There were only a few tables, but boy, did they have treasures that morning! A skinny blond with long hair in a ponytail and frosty lipstick stood guarding her impossibly appropriate wares: a pile of warm clothes in Leo’s size, puzzles and even a wooden memory game that just the day before I had been thinking about for him. I was salivating over everything on her table when Marco bumped his upper lip on the pavement and let out a wail, needing some attention. Standing to the side a bit with Marco, I asked Fernando to go over and buy the Memory game for 4€. When Fernando pulled out a 20, Skinny blond ponytail confessed she didn’t have exact change. I then moved back over and offered to buy more things so that she’d be able to make change.
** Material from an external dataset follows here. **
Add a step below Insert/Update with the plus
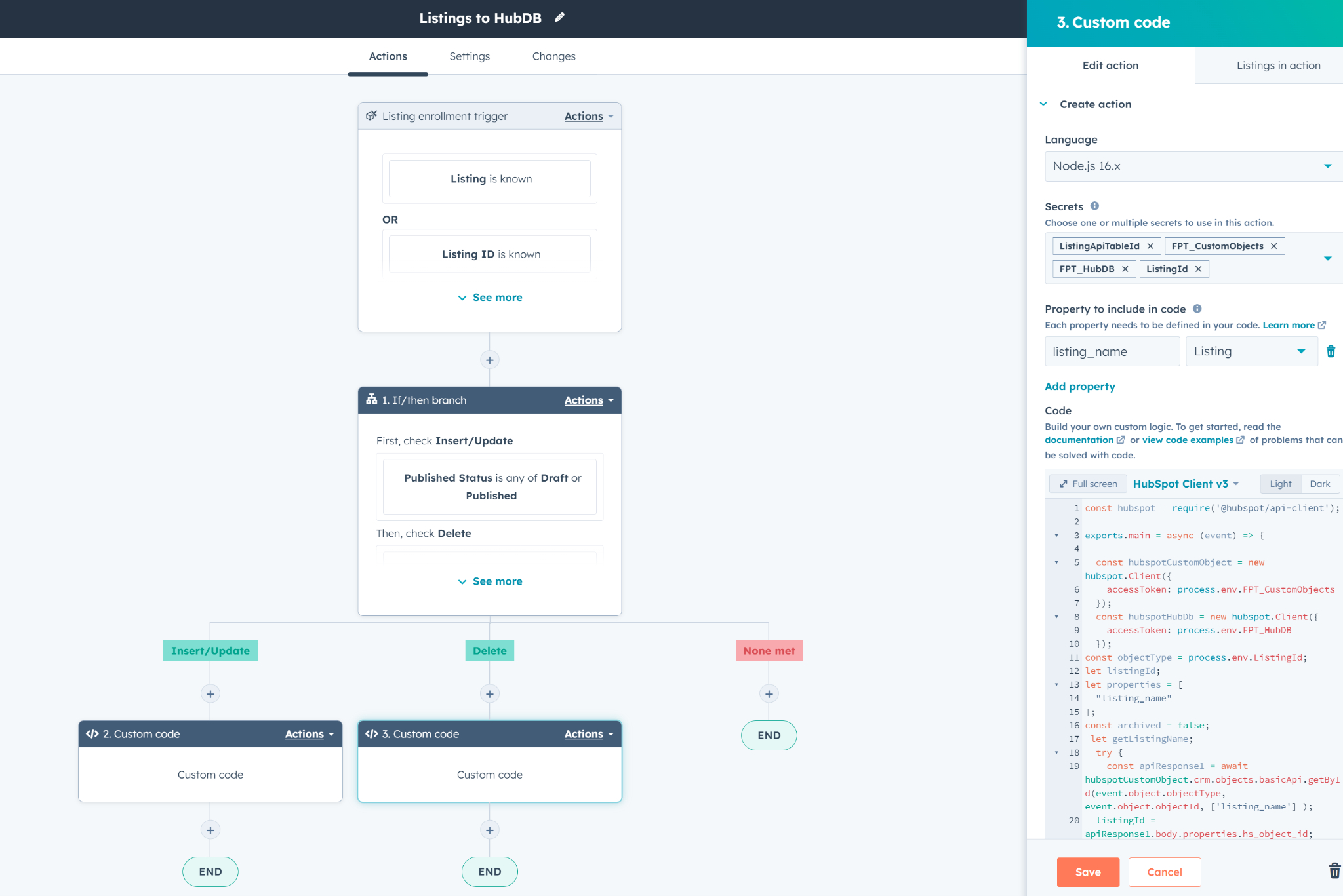1343x896 pixels. coord(210,693)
I held up a few possibilities –a mini rucksack, a Bob the Builder work studio, a puzzle, a vest… until we found the perfect combination of items to equal 10 € so that we could get a 10 in change. So she took the 20€ Fernando handed her and commented that she had already given us the 10 (when she hadn’t... why would she have, before the sale?). We told her she had not yet given us anything. She insisted. To be nice, we looked in our empty pockets, Fernando fanned his wallet in front of her eyes. No 10 €. She insisted again that her 10 € was gone, and how very strange that was. She walked around her table, dramatically searching for it. We were now irritated and Fernando requested to terminate the transaction. She replied, “No, because then you’d have your 20 and my 10, too”. She was accusing us of scamming her out of 10 € at a kiddie sale. It was part maddening, but also hurtful. Our impulse was to hightail it out of there, but we kept shopping and held our heads high with the other salespeople, all of whom had witnessed the incident. The last thing she told us as, we rushed away in disgust, was to give her back her ten euro “when we found it”. The Memory game remains untouched and the vest hangs in Leo’s room like an insult, but he loves his Bob the Builder work studio.
I think we’ve had enough of Kinderbazaars for awhile. So what, in the end, does this all say? That Germans hold on to their stuff for longer than Americans. That they are less generous with it. That the “customer is always right” doesn’t extend to amateur German salespeople. That there are deals and gems to be had, but never without a price. On a lighter note, I suppose what it also says is, wow, I do love a good bargain, no matter where we are living.